_Records shown_.
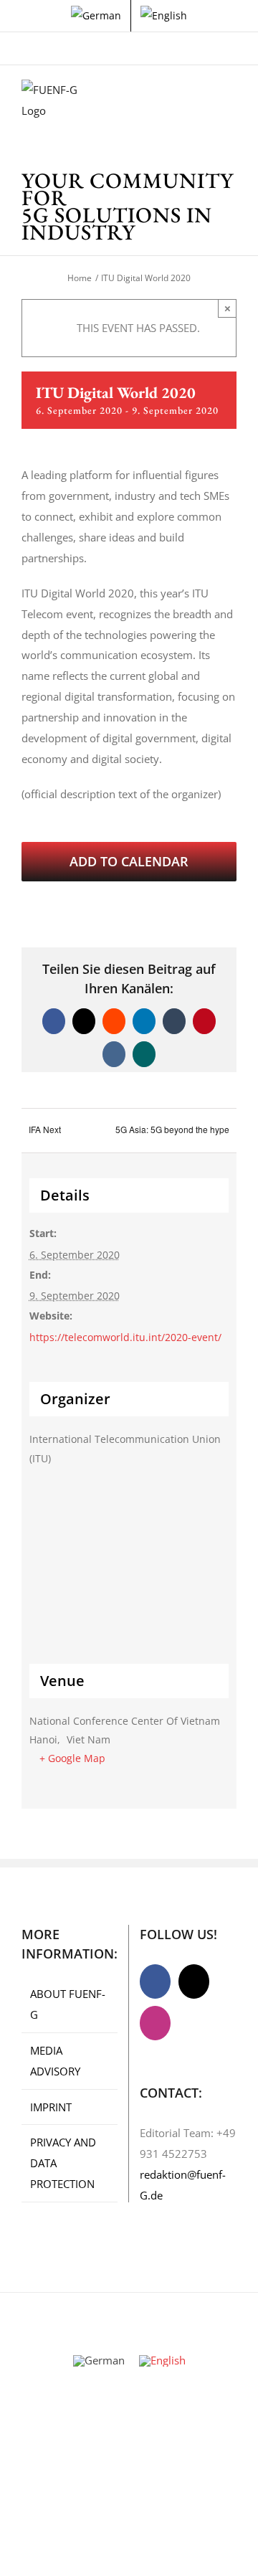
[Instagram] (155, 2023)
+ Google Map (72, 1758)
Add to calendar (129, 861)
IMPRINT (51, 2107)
---
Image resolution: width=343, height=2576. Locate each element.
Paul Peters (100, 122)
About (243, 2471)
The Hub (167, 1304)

_Problem statement_. Please return only the lines above, starting at the line that has "Image resolution: width=343, height=2576." and ending at the line that has "The Hub (167, 1304)", keeping both and leaving each one unchanged.

_Answer box_.
Image resolution: width=343, height=2576. Locate each element.
Paul Peters (100, 122)
About (243, 2471)
The Hub (167, 1304)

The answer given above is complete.